Aveva soltanto un pallore lucido sulla faccia, e stentava a non lamentarsi alzando il braccio destro.
Ma dobbiamo dire che egli, tutto occhi per le parti di una persona che potessero suscitargli desiderio, era completamente cieco per il resto, e non metteva mai il piede su una strada che lo portasse lontano dalla felicità? Giovanna del resto non gli raccontava mai nulla, comprendendo bene, nella sua ingenuità, che i dispiaceri, le noie, la fame, erano argomenti che, a lui, procuravano un malessere pari per l'intensità a quello stato di piacere che venivano a disturbargli. Per la ragione che lo affliggevano eccessivamente, egli non voleva saper nulla di queste cose.
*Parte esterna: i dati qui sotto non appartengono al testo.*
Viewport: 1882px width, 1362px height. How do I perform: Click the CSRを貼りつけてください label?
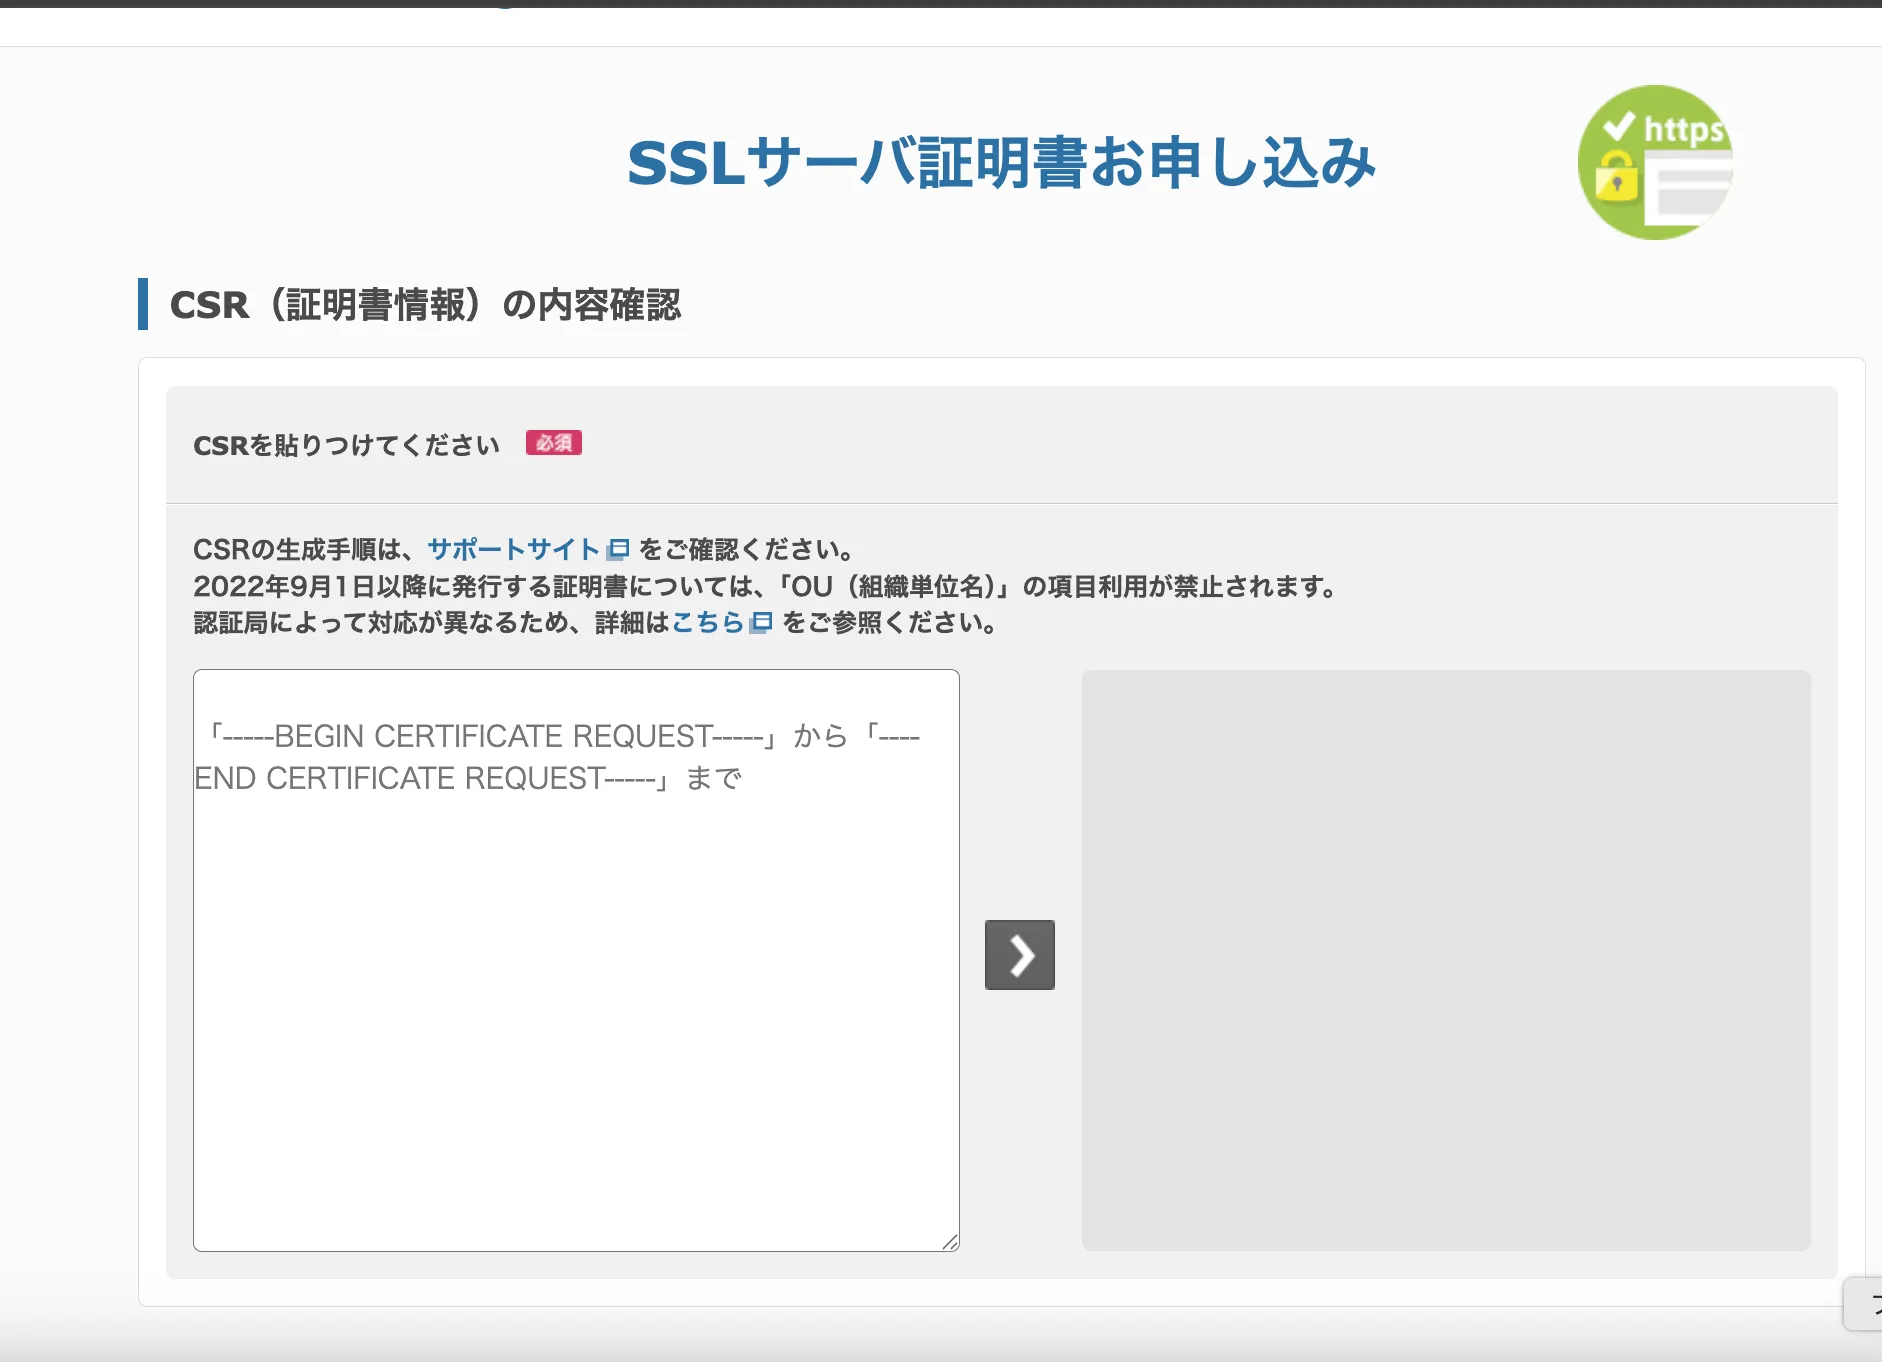(346, 445)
Si sentiva troppo pietoso e, nell'evitarsi qualunque preoccupazione, non aveva mai il rimorso di essersi sottratto alla comune solidarietà, ma al contrario pensava di rimanere in credito cogli altri, per merito appunto di questa eccessiva pietà che affliggeva lui solo.
Fu probabilmente questo lato del suo carattere che lo legò a Vincenzo Torrisi, occupato anche lui a difendere la vita, che egli assaporava a piccoli sorsi rivoltandoli mille volte dentro il palato, prima di tutto dal pensiero astratto, che dava insipidezza a qualunque sensazione come acqua cascata nel brodo o nel vino, e poi dal pensiero della sciagura.
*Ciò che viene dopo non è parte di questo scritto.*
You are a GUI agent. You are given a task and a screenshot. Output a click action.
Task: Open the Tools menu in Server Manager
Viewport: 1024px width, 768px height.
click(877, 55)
Le bastonate di quella notte avevano prodotto un qualche danno grave dentro il petto di Giovanna ove nessun medico avrebbe spinto il suo udito. La ragazza deperiva sotto gli occhi di Paolo che passavano dai veli del desiderio a quelli della stanchezza senza mai guardarla attentamente.
Un giorno però quei disturbi leggeri, quegli impedimenti incomprensibili, ch'egli andava avvertendo nei contatti furiosi con lei, e ai quali mai aveva voluto dare importanza, sommandosi d'un tratto formarono un'impressione agghiacciante, qualcosa come l'apparizione di uno spettro in pieno giorno. Bruttezza. Sulla paglia, accanto a lui, c'era stata una ragazza brutta. E forse anche fredda e svogliata. Giovanna si accorse subito che, per la prima volta dopo la notte delle bastonate, Paolo la vedeva, e, comprimendosi internamente in uno sforzo violento, richiamando in fretta alla memoria tutti i casi della vita in cui aveva avuto vergogna, cercò di arrossire per dare un colorito alla sua faccia spenta su cui egli posava uno sguardo sempre più triste.